June 2, 2024
Active Imagination: Engaging with Your Unconscious Mind
Jung wrote in The Red Book: “I lived into the depths, and the depths began to speak.”
That’s active imagination in one sentence. You go in. And something talks back.
Jung developed this technique between 1913 and 1916, during what was arguably the most psychologically turbulent period of his life. He wasn’t theorizing. He was surviving. And what he found was a way to have a direct, conscious dialogue with the unconscious—to let its contents translate into images, narratives, and figures that the waking mind can engage with.
Here’s how it works in practice. You start by quieting the conscious mind. Not emptying it—just calming the noise. Then you let an image arise. A dream fragment. A feeling that won’t let go. A spontaneous fantasy. You don’t chase it. You let it come to you.
Once it’s there, you engage with it. Not by analyzing it from a safe distance, but by entering it. You might write down what you see. Paint it. Sculpt it. Let it express itself in whatever medium feels right. The goal is to give form to something that was previously formless without altering it to fit your expectations.
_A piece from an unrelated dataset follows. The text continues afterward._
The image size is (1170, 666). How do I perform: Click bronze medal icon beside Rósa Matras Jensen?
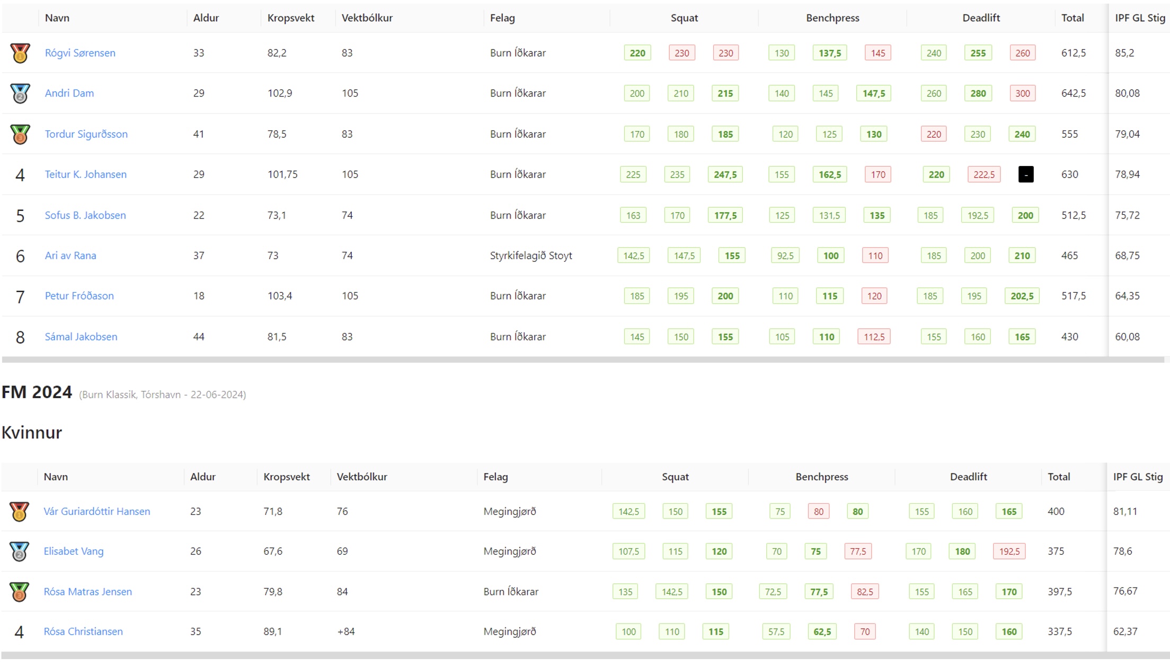click(x=19, y=592)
Then comes the part that makes this different from daydreaming: you interact with it. You ask questions. You challenge the inner figures. You make decisions within the fantasy. You stay conscious and engaged while the unconscious reveals itself.
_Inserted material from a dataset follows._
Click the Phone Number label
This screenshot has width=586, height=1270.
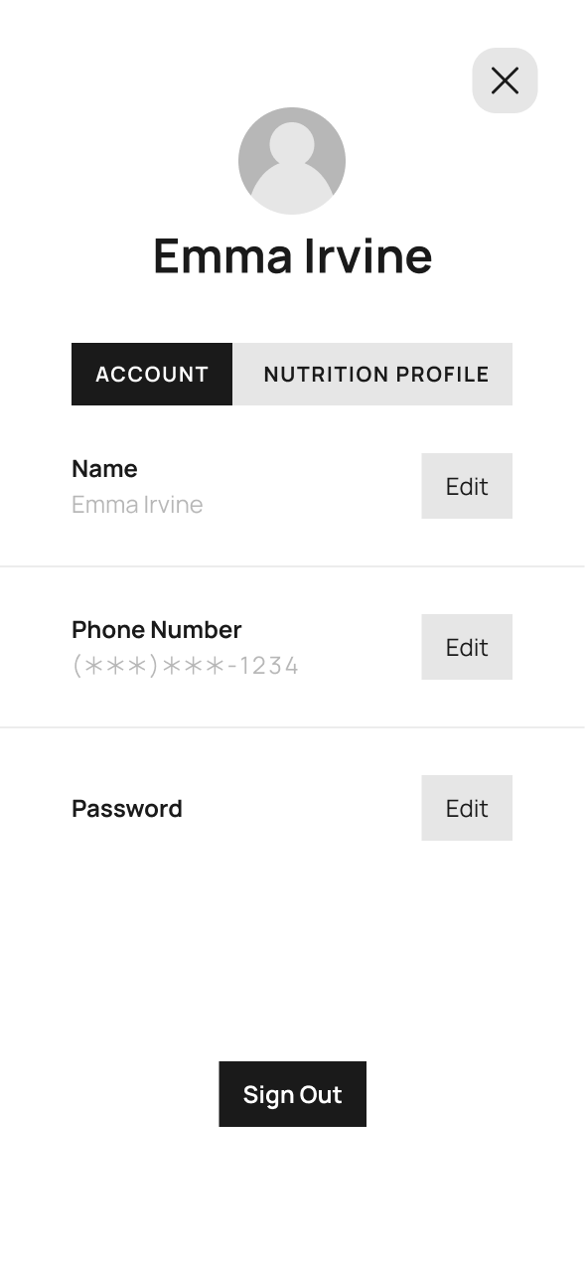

The final step—and this is crucial—is bringing what you’ve discovered back into your life. Active imagination isn’t an escape from reality. It’s a way of making reality richer, more honest, more complete. The insights you gain mean nothing if they stay in the imagination.
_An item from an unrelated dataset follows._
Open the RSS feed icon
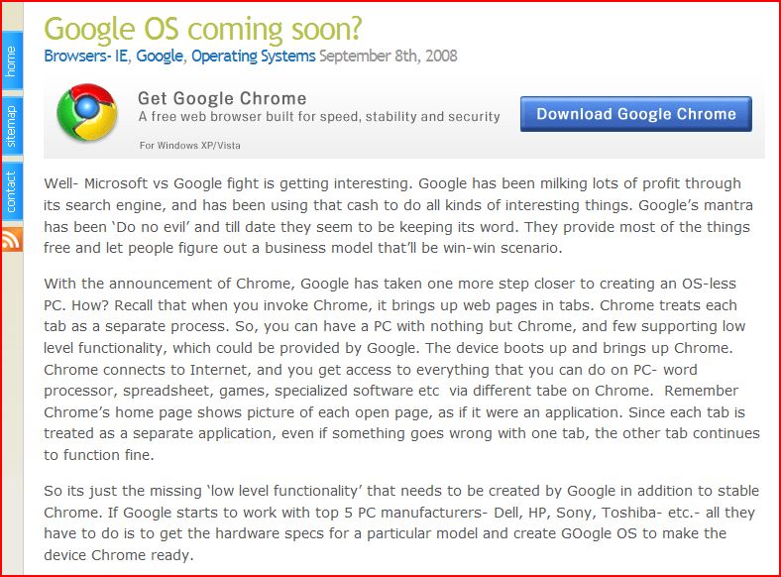tap(12, 239)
A word of caution: this work goes deep. If your ego isn’t stable, if you’re in a fragile state, active imagination can be overwhelming. The unconscious doesn’t always show you pleasant things. Having a coach or therapist alongside you isn’t weakness—it’s wisdom. The unconscious deserves respect, and respect means approaching it prepared.
But when you do? When you sit down, go in, and let the depths speak? What comes back can change the way you understand yourself entirely.